Reproduction, Fertility and Development Reproduction, Fertility and Development Society
Vertebrate reproductive science and technology
RESEARCH ARTICLE

Development of early cell lineages in marsupial embryos: an overview

L Selwood

Reproduction, Fertility and Development 6(4) 507 - 527
Published: 1994

Abstract

All major embryonic and extra-embryonic cell lineages are established before implantation in marsupials. In reptiles, birds, monotremes and most marsupials, the zygote is polarized, sometimes markedly so, and the cleavage pattern in relation to the polarized state provides the mechanism for the generation of positional signals. These ensure that the embryonic cell lineages develop in the centre of the developing blastoderm or blastocyst epithelium and the extra-embryonic lineages at the periphery. The evolution of the vertebrate yolky egg was accompanied by a decreasing dependence on maternal determinants and increasing dependence on positional signals to determine cell fate. It is proposed that when a less yolky egg evolved, the mechanisms for determination of cell fate in a developing epithelium were retained. It is proposed that in marsupials, positional signals are involved in the determination of cell fate of embryonic and trophectoderm cells but do so in a two-dimensional epithelium not a three-dimensional morula. The next lineage formed is the primary endoderm which separates off from the primitive ectoderm in the embryoblast and eventually lines the blastocyst cavity. Positional signals are responsible for the determination of primary endoderm in eutherian mammals, birds and probably also marsupials. Order of cell division during cleavage provides a mechanism whereby some cells in the embryoblast of marsupials have earlier and greater contact with their neighbouring cells. The mechanism for determination of primary endoderm cells in the blastocyst epithelium is examined in the Virginia opossum and the stripe-faced dunnart.

> Record extracts:
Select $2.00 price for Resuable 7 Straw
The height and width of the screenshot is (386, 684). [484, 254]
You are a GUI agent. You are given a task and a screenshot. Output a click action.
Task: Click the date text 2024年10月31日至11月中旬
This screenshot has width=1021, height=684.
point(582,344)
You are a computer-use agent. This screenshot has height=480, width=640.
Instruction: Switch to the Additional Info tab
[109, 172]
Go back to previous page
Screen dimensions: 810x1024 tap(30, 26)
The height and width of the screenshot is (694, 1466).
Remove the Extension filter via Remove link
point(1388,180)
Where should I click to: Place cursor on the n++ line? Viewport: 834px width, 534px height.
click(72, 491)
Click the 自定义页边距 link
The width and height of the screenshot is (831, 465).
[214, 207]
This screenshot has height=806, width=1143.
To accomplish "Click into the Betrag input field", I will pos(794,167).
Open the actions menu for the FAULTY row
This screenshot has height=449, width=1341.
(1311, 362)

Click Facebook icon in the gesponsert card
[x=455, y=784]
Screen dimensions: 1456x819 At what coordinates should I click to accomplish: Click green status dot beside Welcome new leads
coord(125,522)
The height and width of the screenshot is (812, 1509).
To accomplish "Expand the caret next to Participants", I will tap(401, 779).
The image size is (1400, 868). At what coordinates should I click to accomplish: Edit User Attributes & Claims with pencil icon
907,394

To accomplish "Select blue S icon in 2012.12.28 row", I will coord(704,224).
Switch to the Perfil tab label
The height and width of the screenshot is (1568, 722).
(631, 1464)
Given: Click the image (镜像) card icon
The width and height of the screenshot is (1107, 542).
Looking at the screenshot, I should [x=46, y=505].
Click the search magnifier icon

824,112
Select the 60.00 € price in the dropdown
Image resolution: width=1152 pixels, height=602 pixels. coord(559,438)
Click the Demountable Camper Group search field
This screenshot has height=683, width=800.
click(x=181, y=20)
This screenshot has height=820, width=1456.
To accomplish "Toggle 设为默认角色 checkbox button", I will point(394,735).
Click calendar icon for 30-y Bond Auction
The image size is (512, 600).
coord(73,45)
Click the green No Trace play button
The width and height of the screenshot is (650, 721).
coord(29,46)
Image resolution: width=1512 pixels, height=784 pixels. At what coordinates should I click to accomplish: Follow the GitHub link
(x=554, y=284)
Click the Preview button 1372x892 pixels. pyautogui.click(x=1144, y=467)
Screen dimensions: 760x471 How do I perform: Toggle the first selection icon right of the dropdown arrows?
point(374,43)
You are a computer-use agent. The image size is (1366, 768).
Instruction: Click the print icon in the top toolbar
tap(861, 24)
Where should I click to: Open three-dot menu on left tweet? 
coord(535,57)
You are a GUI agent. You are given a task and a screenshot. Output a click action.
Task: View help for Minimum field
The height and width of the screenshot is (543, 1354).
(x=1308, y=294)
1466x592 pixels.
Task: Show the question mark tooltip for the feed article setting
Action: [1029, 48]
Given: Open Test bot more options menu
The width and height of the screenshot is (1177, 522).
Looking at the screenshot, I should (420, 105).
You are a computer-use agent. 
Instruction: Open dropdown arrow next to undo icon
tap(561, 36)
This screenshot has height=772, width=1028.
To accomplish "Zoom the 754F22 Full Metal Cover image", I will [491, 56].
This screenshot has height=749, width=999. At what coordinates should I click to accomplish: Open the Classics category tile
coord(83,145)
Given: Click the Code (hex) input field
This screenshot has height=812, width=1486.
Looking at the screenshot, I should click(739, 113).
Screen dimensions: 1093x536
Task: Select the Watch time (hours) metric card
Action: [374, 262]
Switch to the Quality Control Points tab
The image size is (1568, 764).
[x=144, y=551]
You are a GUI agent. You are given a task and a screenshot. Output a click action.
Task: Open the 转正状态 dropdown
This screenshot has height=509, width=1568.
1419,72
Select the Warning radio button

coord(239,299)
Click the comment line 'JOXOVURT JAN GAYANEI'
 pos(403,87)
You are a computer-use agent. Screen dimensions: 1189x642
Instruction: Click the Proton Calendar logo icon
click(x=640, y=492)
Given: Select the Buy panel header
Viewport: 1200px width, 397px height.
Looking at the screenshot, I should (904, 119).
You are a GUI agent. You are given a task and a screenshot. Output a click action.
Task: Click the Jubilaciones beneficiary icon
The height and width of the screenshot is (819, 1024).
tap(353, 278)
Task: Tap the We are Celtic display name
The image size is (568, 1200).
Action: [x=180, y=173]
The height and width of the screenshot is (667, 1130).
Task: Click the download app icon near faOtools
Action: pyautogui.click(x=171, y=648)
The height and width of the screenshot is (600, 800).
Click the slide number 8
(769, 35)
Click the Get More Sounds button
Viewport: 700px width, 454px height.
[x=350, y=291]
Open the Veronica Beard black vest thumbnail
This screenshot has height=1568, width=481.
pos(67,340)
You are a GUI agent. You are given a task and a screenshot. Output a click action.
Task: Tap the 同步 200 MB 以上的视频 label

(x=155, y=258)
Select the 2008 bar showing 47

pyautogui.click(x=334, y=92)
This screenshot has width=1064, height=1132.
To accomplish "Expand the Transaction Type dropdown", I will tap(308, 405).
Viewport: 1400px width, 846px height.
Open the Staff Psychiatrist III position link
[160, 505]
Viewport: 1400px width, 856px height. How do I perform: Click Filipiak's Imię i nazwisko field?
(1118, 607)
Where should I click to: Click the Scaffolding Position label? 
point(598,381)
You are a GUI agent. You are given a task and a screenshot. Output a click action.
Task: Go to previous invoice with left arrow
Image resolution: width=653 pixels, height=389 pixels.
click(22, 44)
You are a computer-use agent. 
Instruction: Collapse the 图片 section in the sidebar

> Your goal:
Answer these questions from the marsupial embryo abstract.
(a) Before what event are all major embryonic and extra-embryonic cell lineages established in marsupials?
(b) Which lineage separates off from the primitive ectoderm in the embryoblast and eventually lines the blastocyst cavity?
(c) In which two species is the mechanism for determining primary endoderm cells examined?

> Answer box:
(a) Implantation
(b) The primary endoderm
(c) The Virginia opossum and the stripe-faced dunnart